As part of a larger excavation at the site, the group of North Carolina State University and East Carolina University faculty and students discovered two marble statues of the mythological goddess Aphrodite -- artifacts that dig co-director Tom Parker describes as "absolutely exquisite."
Parker, a professor of history at NC State, said the team found the pieces while excavating domestic structures in Petra's North Ridge area during May and June.
"I've been doing field work in the Middle East for 45 years and never had a find of this significance," Parker said. "These are worthy of display at the Louvre Museum or the Metropolitan Museum of Art."
The statues, which also feature the mythological god Cupid, are largely intact from pedestal to shoulders. Both statue heads and much of their upper extremities were also recovered at the site and will be restored.
This year's dig marked the third season of the Petra North Ridge Project, an initiative aimed at uncovering clues about the ancient city's non-elite population. So while the statues are remarkable finds, they're also somewhat unexpected.
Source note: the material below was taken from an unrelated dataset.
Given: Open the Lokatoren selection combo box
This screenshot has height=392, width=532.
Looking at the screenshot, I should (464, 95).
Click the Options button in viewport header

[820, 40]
This is a marble statue of Aphrodite, the Graeco-Roman goddess of love, recovered at Petra in Jordan. A small Cupid on the lower right gazes up at Aphrodite. A handheld glass vial in visible on her left leg, probably from another figure now lost. The statue, about half life-size, probably dates to the second century A.D.The team was digging what they thought was an ordinary home this summer when they came across something much more. The house was more like an urban villa, Parker said, equipped with its own sophisticated bath house. The team found the fragmented statues next to the home's staircase.
"Even though they weren't exactly what we were looking for, these finds still tell us a lot about the population," Parker said.
The marble statues are Roman in style, which provide additional insight to the cultural impact of Rome's annexation of Nabataea in 106 A.D. "The Nabateans were true geniuses in many ways, in part because they were ready and willing to assimilate to and adopt elements of other cultures around them," Parker said. "They adopted a lot of Egyptian culture when they were neighbors. When Romans took over, they were open to Roman influence."
The dig team, which Parker co-directs with bioarchaeologist Megan Perry, professor of anthropology at ECU, found a wealth of other artifacts that shed more light on Nabatean daily life. Digging one other domestic structure and three rock-cut shaft tombs, the researchers discovered installations for cooking and storage, occupational remains such as pottery and animal bones, an iron sword, ceramic oil lamps and human bones intermixed with personal adornments and jewelry.
"The human remains and mortuary artifacts from Petra provide perspectives not only on Nabataean concepts of death, but also their biological histories while alive," Perry said.